PAGE EXCERPT
===============

Capt Moussa Dadis Camara was shot in the head
Alleged plotters who tried to kill Guinea's junta leader Capt Moussa Dadis Camara are being "hunted down" and arrested, the military government says.
Junta spokesman Idrissa Cherif told the BBC more than 60 people had been held over last week's assassination attempt.
Other reports say troops are torturing and killing people and residents of the capital, Conakry, are living in terror.
Rights groups say Capt Camara, who is recovering after treatment for a bullet wound in the head, should step down.
He was flown to Morocco for surgery after the incident - with conflicting reports on the seriousness of his injuries.
Junta officials say Lt Aboubacar "Toumba" Diakite, head of the presidential guard, carried out the attack on Capt Camara. He has not been caught.
'Settling of scores'
"One of the brains behind the attack has been arrested just this morning," Mr Cherif told the BBC's Focus on Africa programme.
"They are hunting them down in their hideouts. Altogether more than 60 people have been arrested."
23, 24 December 2008
Strongman President Lansana Conte dies, Capt Camara takes over, promises 2010 election
15 August 2009
Says he may stand for president
Soldiers kill protesters in Conakry, reports of atrocities and rapes
US, EU, African Union and Ecowas impose sanctions on junta
Capt Camara shot in the head in apparent assassination attempt
Flown to Morocco for surgery
A rights campaigner in Conakry, who did not want to be named, told the BBC the crackdown had spread much wider than just those suspected of links to the assassination attempt.
The campaigner said people were living in terror and even imams had been targeted because of their opposition to the military rule.
He said properties were being looted and sometimes destroyed.

===============

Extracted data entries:
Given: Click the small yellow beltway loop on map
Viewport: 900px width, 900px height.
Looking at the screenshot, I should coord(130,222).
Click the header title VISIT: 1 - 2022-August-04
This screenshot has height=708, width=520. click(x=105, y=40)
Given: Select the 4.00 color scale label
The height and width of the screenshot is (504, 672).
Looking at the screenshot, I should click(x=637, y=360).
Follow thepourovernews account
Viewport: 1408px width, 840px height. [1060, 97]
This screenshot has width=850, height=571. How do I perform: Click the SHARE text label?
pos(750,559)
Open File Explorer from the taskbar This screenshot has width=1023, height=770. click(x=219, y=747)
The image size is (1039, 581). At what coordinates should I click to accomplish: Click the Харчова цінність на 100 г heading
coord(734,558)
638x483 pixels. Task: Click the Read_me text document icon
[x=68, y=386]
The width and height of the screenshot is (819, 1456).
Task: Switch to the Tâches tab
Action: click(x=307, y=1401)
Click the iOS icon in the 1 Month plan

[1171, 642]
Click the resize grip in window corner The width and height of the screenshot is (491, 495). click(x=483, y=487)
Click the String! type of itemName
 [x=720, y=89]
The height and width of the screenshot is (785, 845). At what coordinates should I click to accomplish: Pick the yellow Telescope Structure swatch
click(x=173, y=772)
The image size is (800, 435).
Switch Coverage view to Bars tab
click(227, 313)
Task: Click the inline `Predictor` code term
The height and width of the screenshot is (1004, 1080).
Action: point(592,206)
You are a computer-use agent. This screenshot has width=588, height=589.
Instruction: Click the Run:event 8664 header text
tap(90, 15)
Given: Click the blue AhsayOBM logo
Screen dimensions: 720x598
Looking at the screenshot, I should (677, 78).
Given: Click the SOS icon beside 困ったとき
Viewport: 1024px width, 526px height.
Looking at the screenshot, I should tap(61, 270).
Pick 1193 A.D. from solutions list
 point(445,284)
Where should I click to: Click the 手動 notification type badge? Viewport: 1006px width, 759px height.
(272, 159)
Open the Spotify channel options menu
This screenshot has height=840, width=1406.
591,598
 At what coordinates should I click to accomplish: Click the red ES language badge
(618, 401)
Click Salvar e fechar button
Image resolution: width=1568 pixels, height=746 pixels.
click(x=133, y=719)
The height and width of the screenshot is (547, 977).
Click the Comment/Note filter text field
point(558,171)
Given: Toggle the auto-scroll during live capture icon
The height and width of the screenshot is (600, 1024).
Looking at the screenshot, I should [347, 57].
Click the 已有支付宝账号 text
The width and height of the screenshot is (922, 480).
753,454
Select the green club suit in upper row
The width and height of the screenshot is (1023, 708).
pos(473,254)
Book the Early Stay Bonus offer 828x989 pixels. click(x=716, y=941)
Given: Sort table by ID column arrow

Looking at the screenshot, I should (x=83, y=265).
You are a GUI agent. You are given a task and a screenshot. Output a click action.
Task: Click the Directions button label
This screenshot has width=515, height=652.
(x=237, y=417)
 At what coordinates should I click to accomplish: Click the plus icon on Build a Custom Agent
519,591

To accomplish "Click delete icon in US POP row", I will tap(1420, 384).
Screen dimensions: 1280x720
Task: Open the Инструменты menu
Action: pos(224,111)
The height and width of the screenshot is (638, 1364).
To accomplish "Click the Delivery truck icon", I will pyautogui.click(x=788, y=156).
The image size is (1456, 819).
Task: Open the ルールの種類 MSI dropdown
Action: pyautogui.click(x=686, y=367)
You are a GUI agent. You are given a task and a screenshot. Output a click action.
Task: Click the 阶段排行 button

===============

THINGS TO DO
**1)** According to the article on the attack on Guinea's junta leader, who do junta officials say carried out the attack on Capt Camara?
**2)** Continue the article on the attack on Guinea's junta leader from its last sentence.

RESPONSES BY TASK
**1)** Junta officials say Lt Aboubacar "Toumba" Diakite, head of the presidential guard, carried out the attack.

**2)**
The Associated Press reported that soldiers had targeted a local traditional healer accused of trying to use magic to help Lt Diakite.
AP said a group of soldiers shot and injured the man in the street as he ran away from them.
Reuters news agency reported that gunfire had rung out almost daily in Conakry, as loyalist soldiers swept through the city rooting out anyone suspected of links to Lt Diakite.
"All those who were seen with [Toumba] - soldiers, civilians and even charlatans - are being systematically arrested and tortured. Some of them are being killed," Reuters quoted an unnamed police official as saying.
"The most worrying thing is that they are not bothering to seriously question those who are arrested. At this rate, this will turn into a settling of scores."
Guinea has been in turmoil since the military took over last December just hours after the death of long-time ruler Lansana Conte.
Capt Camara initially promised to guide the country back to civilian rule, but soon dropped hints that he would stand for president himself.
That led to a large protest in a Conakry sports stadium - which was brutally suppressed by the military with widespread reports of mass killings and rapes carried out by soldiers.